I'm building a Chrome Extension and want to get some data from local storage.
function Extension() {
function getUser(callback) {
chrome.storage.sync.get('user', function(user){
callback(user);
});
}
this.getUser = getUser;
});
var extension = new Extension;
Allows me to do the following elsewhere:
extension.getUser(function(user){
console.log(user);
});
=> The user object I'm hoping for! Hooray!
But I'd rather be able to just do something like:
var userData = extension.getUser();
And receive the user object in return.
I tried changing this.getUser = getUser
to
this.getUser = getUser(function(user){
return user;
});
But that didn't work.
console.log(extension.getUser);
=> undefined
I don't believe this to be a duplicate of this answer as I'm addressing the suggestion to pass a callback function to the async request. (How do I return the response from an asynchronous call?)

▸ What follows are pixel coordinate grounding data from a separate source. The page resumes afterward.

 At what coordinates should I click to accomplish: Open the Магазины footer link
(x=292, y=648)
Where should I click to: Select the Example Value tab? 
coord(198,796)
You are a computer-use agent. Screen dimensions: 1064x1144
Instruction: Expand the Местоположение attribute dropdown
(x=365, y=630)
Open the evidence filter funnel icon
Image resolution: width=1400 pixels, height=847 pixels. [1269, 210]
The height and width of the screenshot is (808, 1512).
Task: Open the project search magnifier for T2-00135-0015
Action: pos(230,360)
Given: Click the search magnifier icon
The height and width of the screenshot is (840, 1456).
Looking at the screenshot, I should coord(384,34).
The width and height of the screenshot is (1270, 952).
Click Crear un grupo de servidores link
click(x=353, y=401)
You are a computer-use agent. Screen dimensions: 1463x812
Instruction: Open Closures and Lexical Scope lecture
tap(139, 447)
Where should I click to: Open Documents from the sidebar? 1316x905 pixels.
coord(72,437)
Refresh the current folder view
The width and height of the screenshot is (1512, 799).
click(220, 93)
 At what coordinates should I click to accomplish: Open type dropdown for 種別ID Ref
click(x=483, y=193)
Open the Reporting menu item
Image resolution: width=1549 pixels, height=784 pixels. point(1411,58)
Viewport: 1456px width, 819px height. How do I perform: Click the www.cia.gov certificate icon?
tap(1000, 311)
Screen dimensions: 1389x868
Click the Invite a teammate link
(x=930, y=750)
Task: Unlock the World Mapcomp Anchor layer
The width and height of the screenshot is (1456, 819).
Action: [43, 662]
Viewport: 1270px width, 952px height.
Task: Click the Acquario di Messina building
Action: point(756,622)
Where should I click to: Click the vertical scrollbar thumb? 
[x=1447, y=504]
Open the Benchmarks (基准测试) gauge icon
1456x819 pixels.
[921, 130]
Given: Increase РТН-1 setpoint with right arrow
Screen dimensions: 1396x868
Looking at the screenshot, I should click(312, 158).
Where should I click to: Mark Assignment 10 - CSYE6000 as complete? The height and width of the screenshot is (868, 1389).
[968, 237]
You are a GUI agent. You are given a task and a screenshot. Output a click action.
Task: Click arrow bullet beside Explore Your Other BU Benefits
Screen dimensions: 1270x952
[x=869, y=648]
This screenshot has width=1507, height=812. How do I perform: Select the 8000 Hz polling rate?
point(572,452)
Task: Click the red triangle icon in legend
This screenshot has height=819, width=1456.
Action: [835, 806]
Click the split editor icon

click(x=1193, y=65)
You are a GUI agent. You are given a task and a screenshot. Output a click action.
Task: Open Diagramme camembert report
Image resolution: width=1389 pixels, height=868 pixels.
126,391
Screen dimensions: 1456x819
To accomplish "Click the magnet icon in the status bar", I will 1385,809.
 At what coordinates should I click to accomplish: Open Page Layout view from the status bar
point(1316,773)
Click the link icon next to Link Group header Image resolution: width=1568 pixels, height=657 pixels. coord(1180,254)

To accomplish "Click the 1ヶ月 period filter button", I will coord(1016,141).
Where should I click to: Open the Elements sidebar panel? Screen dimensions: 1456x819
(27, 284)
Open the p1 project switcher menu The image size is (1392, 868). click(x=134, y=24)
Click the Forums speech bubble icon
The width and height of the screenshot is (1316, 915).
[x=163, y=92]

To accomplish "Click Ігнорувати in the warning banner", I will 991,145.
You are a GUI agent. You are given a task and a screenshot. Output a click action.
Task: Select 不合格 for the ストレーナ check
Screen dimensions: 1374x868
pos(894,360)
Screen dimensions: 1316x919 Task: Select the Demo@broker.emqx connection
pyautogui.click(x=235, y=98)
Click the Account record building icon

To expand even further, if I modify my code to read
this.getUser = getUser(function(user){
console.log(user);
});
It does log the user object to the console! So close! I seem to be successfully retrieving the object by passing a callback to the function. But my question is how can I do that in a succinct way elsewhere in my code?
===== EDIT =====
If I save a userData object as a property of the Extension function like so:
var that = this;
this.getUser = getUser(function(user){
that.userData = user;
});
Then I can make the following clean call elsewhere in my code and it's working.
var user = extension.userData;
Is there a drawback to this or is there a cleaner way to assign userData
to the Extension without the this/that method?